== TASKS AND EXERCISES ==
a: According to the board biography, during which years did Rabbi Charles M. Feinberg chair the Social Action Committee of the Rabbinical Assembly?
b: Summarize the board biography in two sentences.

Board and Advisory Board
Board Executive Committee
Rabbi Charles M. Feinberg, Co-Chair

Rabbi Charles M. Feinberg is a rabbi at Adas Israel Congregation in Washington, DC. He has served Conservative congregations in Madison, WI, Poughkeepsie, NY and Vancouver, BC. He has been active in inter-group relations throughout his career, serving as the Chairperson of Dutchess Outreach, a social service agency in Poughkeepsie, and chairing the Vancouver Multifaith Society. From 1991-1996, Rabbi Feinberg was the Chairperson of the Social Action Committee of the Rabbinical Assembly.

== EXCERPTED RECORDS ==
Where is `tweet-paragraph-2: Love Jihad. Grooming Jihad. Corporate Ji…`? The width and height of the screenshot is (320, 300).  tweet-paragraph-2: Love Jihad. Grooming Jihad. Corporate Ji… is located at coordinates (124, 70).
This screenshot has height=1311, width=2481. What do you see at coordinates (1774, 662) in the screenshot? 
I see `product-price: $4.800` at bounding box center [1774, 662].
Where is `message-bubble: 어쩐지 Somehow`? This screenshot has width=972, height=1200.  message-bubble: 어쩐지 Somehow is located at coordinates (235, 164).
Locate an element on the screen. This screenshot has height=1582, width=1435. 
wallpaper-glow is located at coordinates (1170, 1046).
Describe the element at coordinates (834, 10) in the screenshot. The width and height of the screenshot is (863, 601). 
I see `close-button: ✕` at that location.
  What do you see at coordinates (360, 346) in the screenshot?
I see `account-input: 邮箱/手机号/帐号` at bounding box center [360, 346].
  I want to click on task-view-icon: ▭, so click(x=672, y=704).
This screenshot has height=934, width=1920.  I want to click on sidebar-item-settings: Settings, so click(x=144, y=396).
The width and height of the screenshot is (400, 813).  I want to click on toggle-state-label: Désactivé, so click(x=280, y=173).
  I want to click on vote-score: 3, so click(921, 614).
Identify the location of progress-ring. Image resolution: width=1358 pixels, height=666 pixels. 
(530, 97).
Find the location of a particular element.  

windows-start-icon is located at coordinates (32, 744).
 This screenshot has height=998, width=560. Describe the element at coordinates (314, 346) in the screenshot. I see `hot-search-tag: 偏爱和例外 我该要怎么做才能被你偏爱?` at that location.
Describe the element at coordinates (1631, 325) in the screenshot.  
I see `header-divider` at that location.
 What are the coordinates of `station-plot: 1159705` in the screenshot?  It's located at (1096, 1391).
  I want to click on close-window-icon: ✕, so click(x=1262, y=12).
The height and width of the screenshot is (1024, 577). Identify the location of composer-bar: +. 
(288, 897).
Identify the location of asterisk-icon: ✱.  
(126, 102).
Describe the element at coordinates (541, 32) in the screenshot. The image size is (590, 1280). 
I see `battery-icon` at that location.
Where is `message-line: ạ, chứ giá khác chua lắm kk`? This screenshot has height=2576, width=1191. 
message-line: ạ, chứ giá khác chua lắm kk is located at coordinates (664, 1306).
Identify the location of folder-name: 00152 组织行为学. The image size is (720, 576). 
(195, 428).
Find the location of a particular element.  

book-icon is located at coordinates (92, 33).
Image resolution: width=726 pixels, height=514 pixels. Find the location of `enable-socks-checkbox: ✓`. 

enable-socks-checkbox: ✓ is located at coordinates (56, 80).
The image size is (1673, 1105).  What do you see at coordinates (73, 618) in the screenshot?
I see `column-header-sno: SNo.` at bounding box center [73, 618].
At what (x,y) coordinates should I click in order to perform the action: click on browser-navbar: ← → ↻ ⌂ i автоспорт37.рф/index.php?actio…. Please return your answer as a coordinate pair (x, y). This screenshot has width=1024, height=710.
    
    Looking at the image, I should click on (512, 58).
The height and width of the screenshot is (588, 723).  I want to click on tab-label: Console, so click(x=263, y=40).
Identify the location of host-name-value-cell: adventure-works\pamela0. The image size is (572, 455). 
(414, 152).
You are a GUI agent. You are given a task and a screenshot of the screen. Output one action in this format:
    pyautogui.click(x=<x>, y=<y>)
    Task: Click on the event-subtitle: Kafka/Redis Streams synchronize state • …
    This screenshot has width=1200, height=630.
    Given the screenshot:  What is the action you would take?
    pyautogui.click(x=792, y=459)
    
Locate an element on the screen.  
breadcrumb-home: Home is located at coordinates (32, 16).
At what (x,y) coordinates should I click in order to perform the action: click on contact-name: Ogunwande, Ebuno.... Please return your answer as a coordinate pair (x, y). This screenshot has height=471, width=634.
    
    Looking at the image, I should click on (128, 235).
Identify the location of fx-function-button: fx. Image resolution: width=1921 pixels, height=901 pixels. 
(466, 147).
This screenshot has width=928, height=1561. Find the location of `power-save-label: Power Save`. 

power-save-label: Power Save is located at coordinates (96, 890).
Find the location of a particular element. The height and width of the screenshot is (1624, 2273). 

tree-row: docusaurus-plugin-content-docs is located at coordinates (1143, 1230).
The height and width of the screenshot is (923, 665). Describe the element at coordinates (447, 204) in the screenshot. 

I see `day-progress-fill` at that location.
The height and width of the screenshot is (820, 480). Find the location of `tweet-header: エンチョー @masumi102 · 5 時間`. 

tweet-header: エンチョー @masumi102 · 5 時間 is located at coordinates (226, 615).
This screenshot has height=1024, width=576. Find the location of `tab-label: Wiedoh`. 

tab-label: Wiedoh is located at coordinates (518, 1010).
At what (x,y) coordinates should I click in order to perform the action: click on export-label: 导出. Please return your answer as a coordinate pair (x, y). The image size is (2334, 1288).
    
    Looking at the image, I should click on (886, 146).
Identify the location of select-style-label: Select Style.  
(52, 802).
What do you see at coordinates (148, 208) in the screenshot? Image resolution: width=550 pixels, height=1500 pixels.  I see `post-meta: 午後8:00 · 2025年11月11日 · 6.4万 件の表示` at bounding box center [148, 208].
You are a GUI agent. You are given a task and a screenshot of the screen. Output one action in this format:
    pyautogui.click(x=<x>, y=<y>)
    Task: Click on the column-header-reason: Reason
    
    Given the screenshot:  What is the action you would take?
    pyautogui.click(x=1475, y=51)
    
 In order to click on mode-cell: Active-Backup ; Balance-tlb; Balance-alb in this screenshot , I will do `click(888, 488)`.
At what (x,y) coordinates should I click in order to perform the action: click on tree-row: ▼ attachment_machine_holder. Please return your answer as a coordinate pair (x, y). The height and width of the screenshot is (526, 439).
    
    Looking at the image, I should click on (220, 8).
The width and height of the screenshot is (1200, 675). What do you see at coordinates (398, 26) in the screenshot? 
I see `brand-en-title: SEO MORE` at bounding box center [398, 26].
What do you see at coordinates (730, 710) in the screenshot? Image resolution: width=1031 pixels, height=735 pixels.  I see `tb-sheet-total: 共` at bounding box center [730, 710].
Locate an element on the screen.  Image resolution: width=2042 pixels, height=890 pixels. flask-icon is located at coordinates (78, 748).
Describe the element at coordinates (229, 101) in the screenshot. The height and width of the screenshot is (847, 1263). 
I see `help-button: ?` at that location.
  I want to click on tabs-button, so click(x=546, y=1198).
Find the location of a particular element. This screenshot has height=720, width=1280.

== COMPLETED EXERCISE ==
a: From 1991 to 1996.

b: Rabbi Charles M. Feinberg, Co-Chair of the Board Executive Committee, is a rabbi at Adas Israel Congregation in Washington, DC, and has served Conservative congregations in Madison, Poughkeepsie and Vancouver. Active in inter-group relations throughout his career, he chaired Dutchess Outreach, the Vancouver Multifaith Society and, from 1991 to 1996, the Social Action Committee of the Rabbinical Assembly.